Gallup reports that U.S. unemployment, as measured without seasonal adjustment, increased to 9.1 percent in February from 8.6 percent in January and 8.5 percent in December.
“The 0.5-percentage-point increase in February compared with January is the largest such month-to-month change Gallup has recorded in its not-seasonally adjusted measure since December 2010, when the rate rose 0.8 points to 9.6 percent from 8.8 percent in November,” Gallup’s chief economist Dennis Jacobe writes.
“A year ago, Gallup recorded a February increase of 0.4 percentage points, to 10.3 percent from 9.9 percent in January 2011,” he adds.
In addition to Gallup's reported number of unemployed U.S. workers, they also found that 10.0 percent are "working part time but want full-time work."
"This percentage is similar to the 10.1 percent in January, but is higher than the 9.6 percent of February 2011," Jacobe writes.
Take the two together (the unemployed and part-time seeking full-time) and Gallup’s underemployment number increased to 19.1 percent in February from 18.7 percent in January.
This is an improvement from the 19.9 percent seen in February 2011. But how did Gallup gets these results and how do they stack up next to the Government's stats (oh, also, keep in mind the regular caveats that go along with these type of surveys and their results)?
Jacobe explains [emphases added]:
In mid-February, Gallup reported that its U.S. unemployment rate had increased to 9.0 percent from 8.3 percent in mid-January. The mid-month reading normally provides a relatively good estimate of the government's unadjusted unemployment rate for the month.
Assuming the government's unadjusted rate increases -- from its 8.8 percent in January -- to at least match Gallup's mid-month measurement for February, then the government should also report an increase in the seasonally adjusted unemployment rate for February. If the government's unadjusted unemployment rate increases to the degree that Gallup's has from mid-month to mid-month, then the government's seasonally adjusted unemployment rate could show an even larger increase.
The consensus forecast, however, is for no change in the government's unemployment rate. February jobless claims were running at roughly 350,000 during the month, implying a relatively stable unemployment rate. Additionally, Wednesday's ADP report suggesting that private-sector jobs increased by more than 200,000 in February is also somewhat supportive of a stable unemployment rate forecast.
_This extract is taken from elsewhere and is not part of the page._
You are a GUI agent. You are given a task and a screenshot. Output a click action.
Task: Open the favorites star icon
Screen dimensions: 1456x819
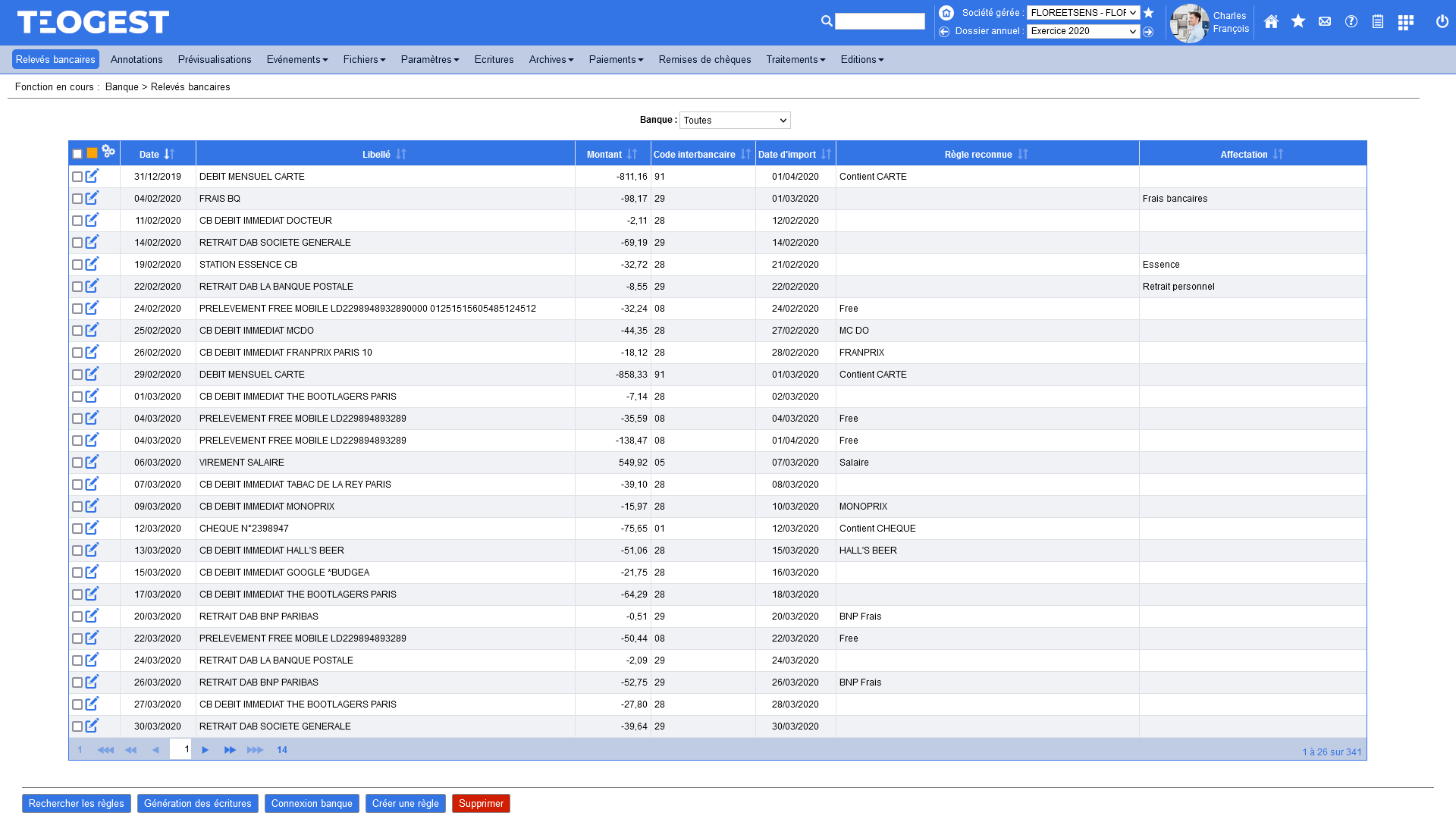1298,22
Regardless of what the government reports, Gallup's unemployment and underemployment measures show a substantial deterioration since mid-January. In this context, the increase in unemployment as measured by Gallup may, at least partly, reflect growth in the workforce, as more Americans who had given up looking for work become slightly more optimistic and start looking for work again. So while there may be positive signs, the reality Gallup finds is that more Americans are looking for work now than were doing so just six weeks ago.